340.Les sociétés Umicore contestent cette analyse. Elles estiment que l'Autorité a commis une erreur manifeste d'appréciation en retenant dans la valeur des ventes, d'une part, le chiffre d'affaires relatif au zinc laminé destiné aux façonniers, d'autre part, celui relatif à ses ventes à des distributeurs qui n'étaient pas des centres VM Zinc, enfin, celui relatif aux ventes d'accessoires et de profilés.
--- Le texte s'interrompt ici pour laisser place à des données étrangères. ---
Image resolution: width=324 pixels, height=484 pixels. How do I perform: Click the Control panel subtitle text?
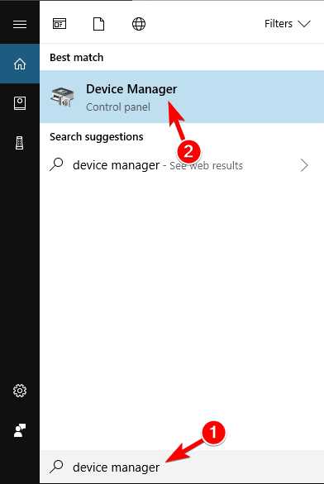tap(118, 107)
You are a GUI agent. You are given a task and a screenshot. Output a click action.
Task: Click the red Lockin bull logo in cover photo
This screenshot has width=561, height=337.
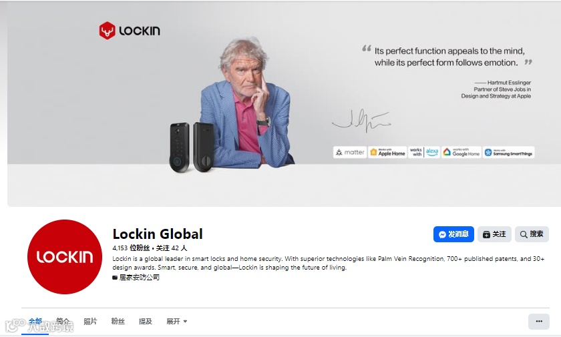pos(107,31)
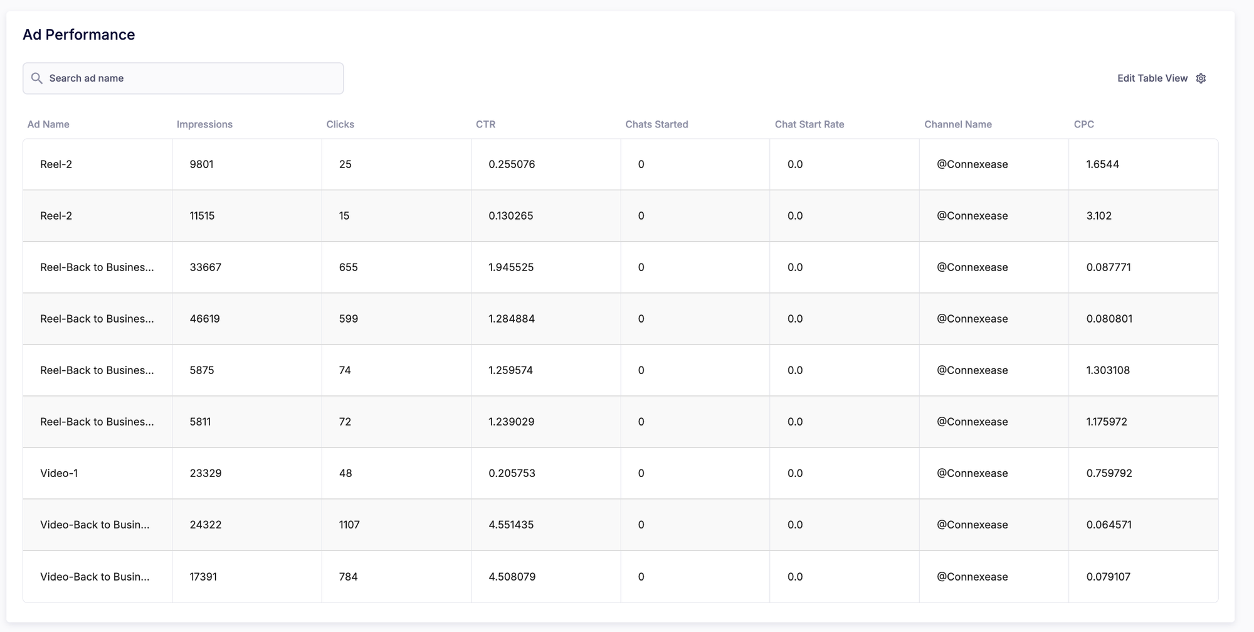Sort by Ad Name column header

(x=48, y=124)
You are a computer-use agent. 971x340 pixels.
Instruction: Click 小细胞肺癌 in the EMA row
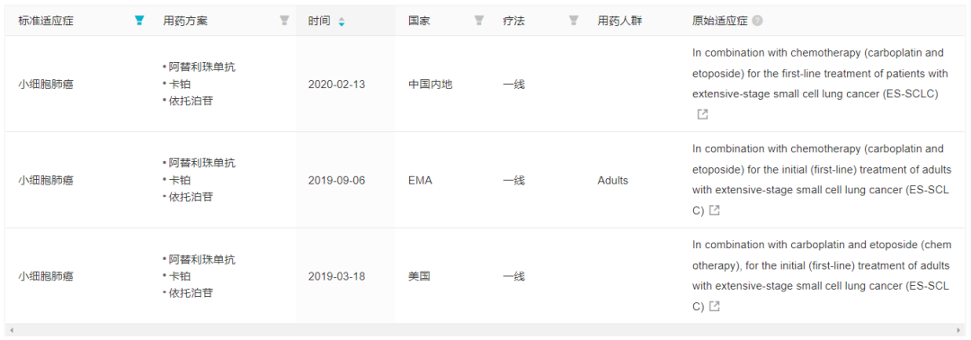point(46,180)
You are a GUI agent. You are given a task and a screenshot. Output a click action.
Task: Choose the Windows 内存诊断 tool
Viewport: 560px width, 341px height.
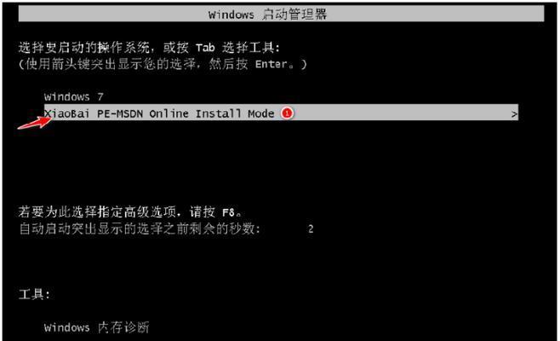click(x=97, y=327)
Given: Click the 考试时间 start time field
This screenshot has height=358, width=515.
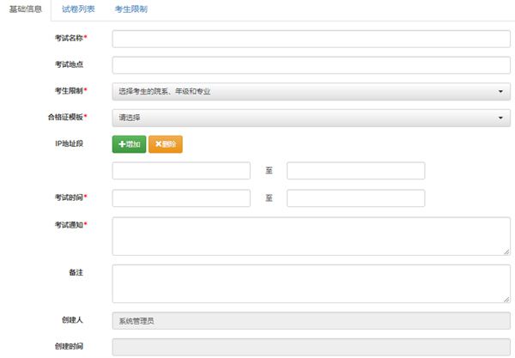Looking at the screenshot, I should pyautogui.click(x=181, y=198).
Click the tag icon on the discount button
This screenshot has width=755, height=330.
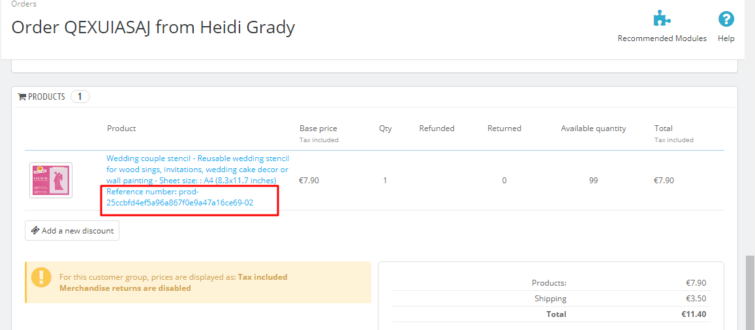35,230
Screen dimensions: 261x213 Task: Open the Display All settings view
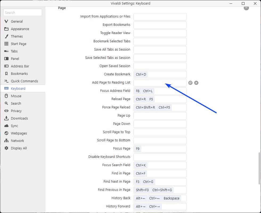pos(6,148)
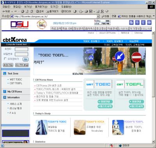
Task: Click the Test Zone sidebar icon
Action: (x=5, y=74)
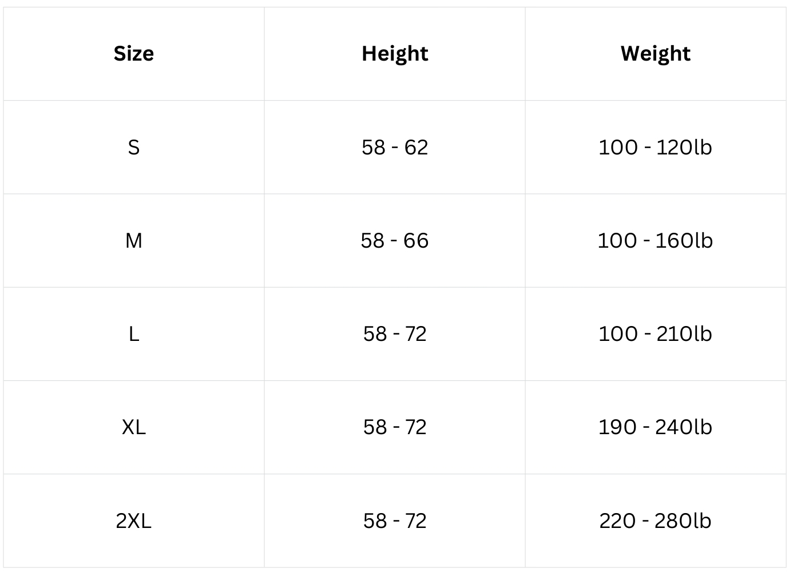801x572 pixels.
Task: Select the S size cell
Action: tap(133, 148)

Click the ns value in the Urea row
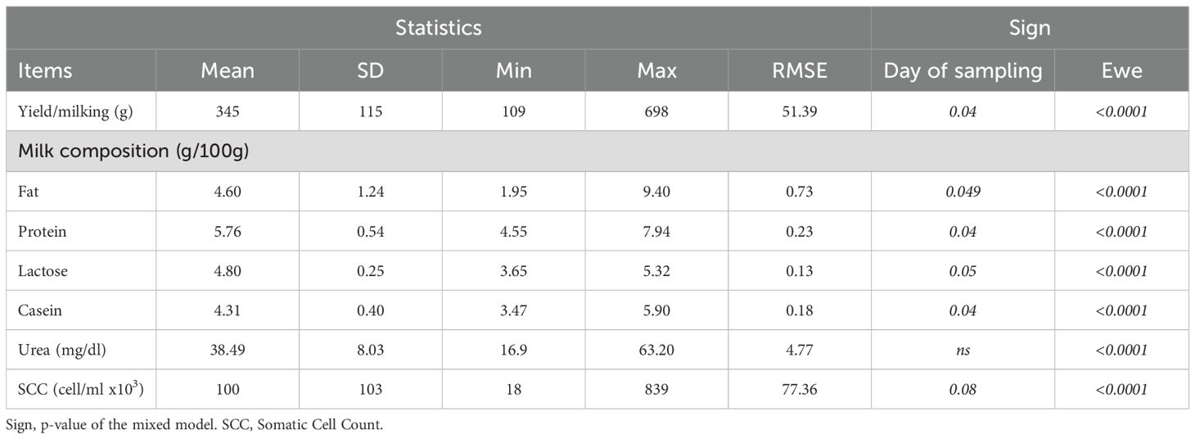(x=963, y=350)
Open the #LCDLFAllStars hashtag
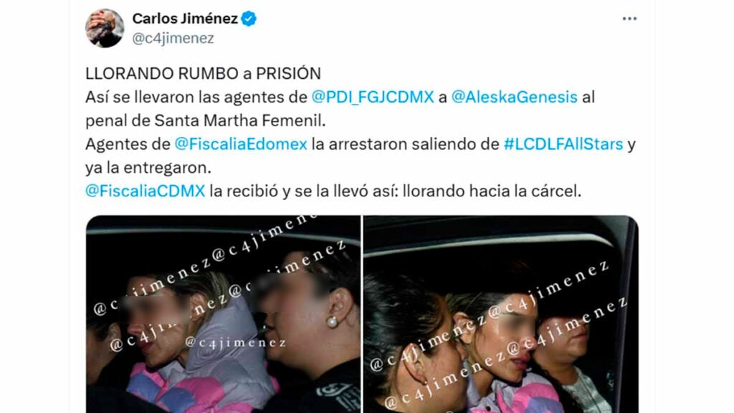 (x=563, y=143)
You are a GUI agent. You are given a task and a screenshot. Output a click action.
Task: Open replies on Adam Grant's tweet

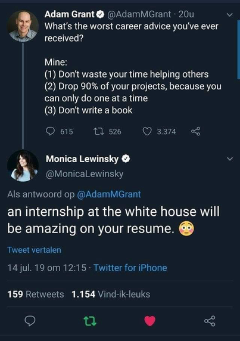tap(51, 131)
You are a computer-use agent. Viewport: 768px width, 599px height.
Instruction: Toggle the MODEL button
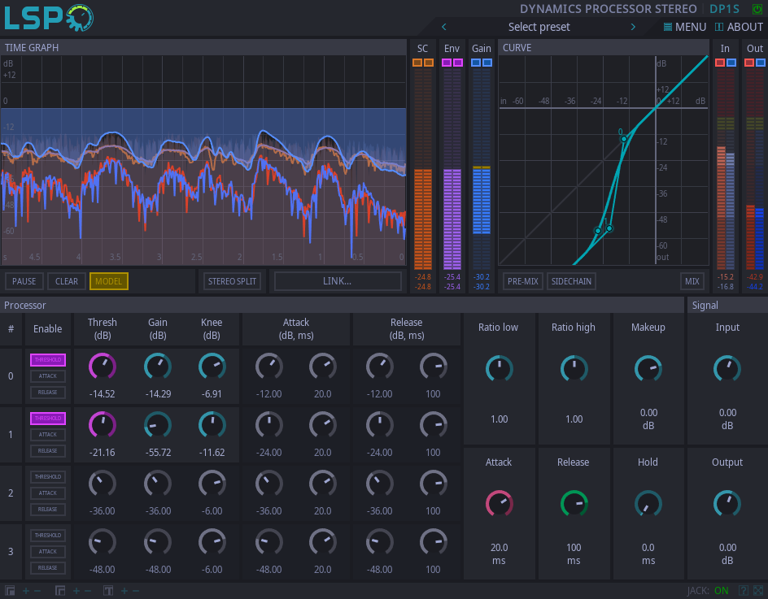108,280
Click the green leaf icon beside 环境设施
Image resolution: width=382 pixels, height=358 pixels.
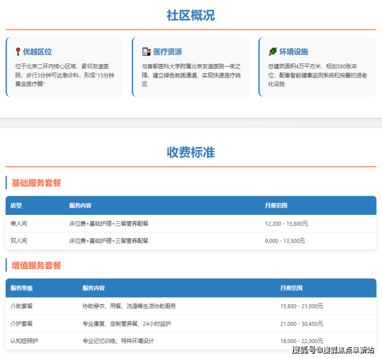[273, 52]
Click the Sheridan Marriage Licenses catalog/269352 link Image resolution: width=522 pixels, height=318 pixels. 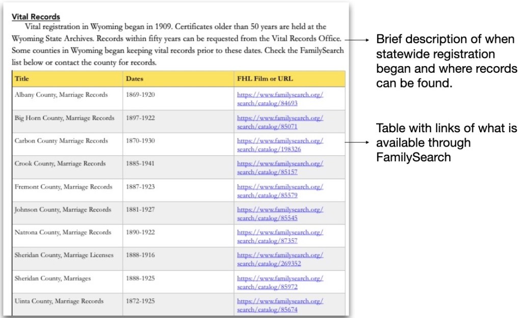(280, 259)
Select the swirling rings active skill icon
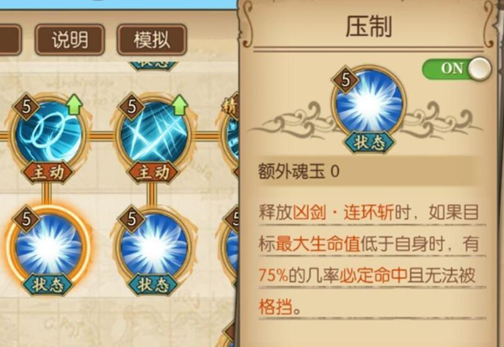This screenshot has height=347, width=504. 49,132
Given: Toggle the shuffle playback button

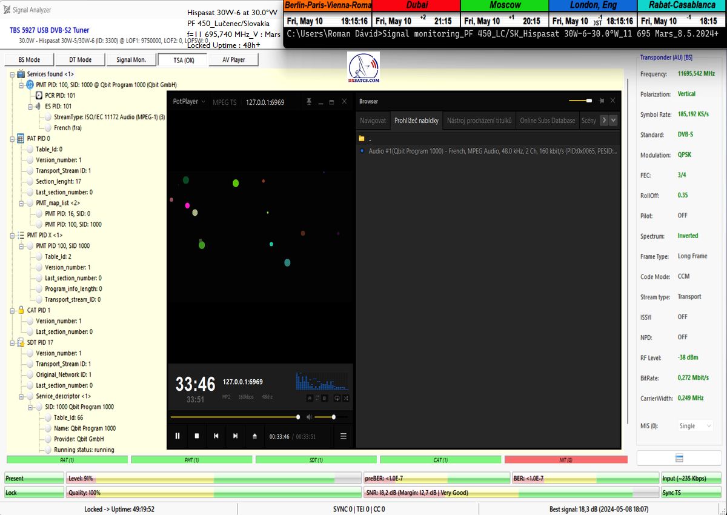Looking at the screenshot, I should pos(346,398).

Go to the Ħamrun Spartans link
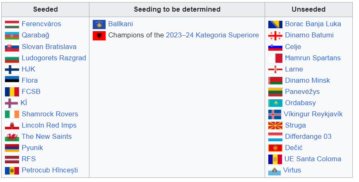pos(313,58)
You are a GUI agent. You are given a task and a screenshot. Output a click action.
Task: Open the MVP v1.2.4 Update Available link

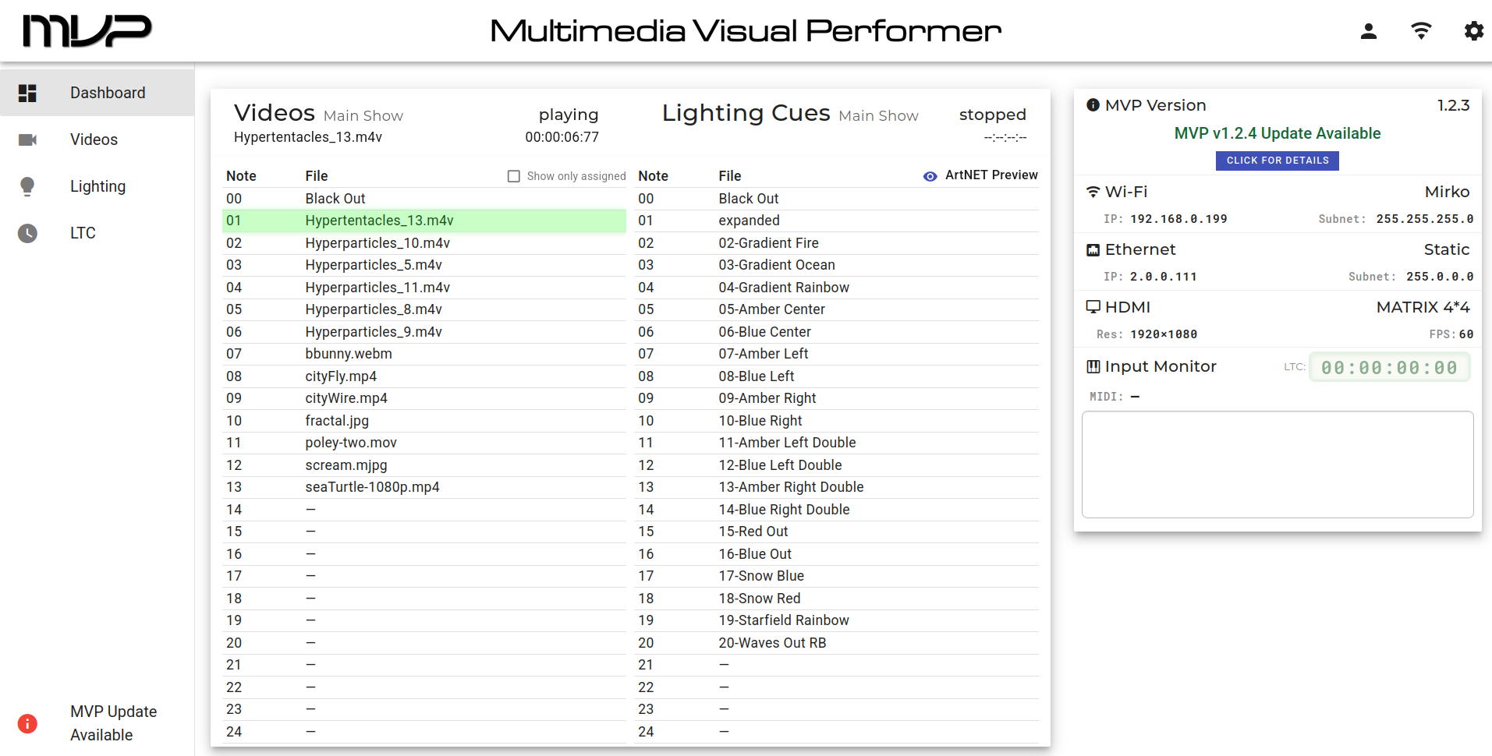pyautogui.click(x=1277, y=133)
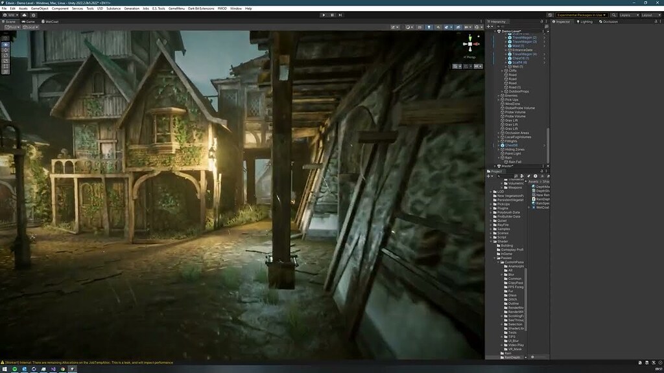Toggle scene lighting in the Scene toolbar
The height and width of the screenshot is (373, 664).
click(429, 27)
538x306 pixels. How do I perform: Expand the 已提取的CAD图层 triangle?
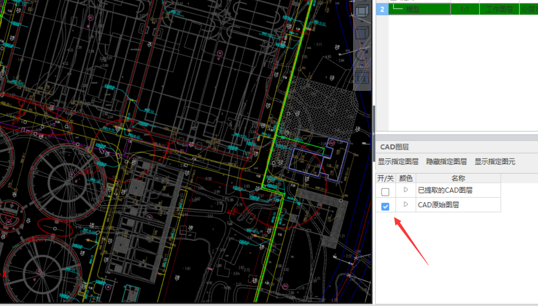click(x=406, y=190)
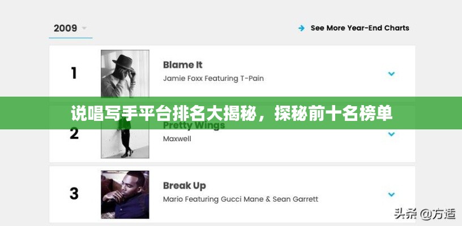
Task: Expand the Pretty Wings chart entry
Action: tap(391, 134)
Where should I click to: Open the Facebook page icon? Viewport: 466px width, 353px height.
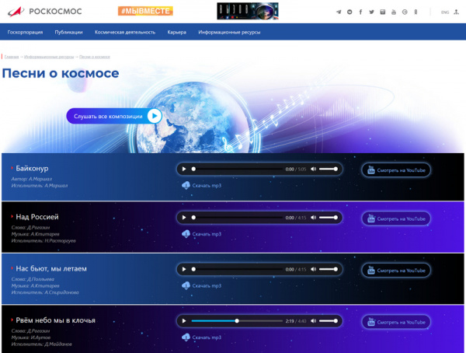(x=360, y=12)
Elles ajoutent que la décision attaquée est à ce titre insuffisamment motivée, en ce qu'elle n'applique pas la règle de droit qu'elle rappelle pourtant dans ses principes, et que ce défaut de motivation viole leurs droits de la défense.
341.L'Autorité rappelle le point 33 du communiqué sanctions, selon lequel l'assiette de la sanction est « la valeur de l'ensemble des catégories de produits ou de services en relation avec l'infraction ou s'il y a lieu avec les infractions, vendues par l'entreprise ou l'organisme concerné durant son dernier exercice comptable complet de participation à celle(s)-ci ».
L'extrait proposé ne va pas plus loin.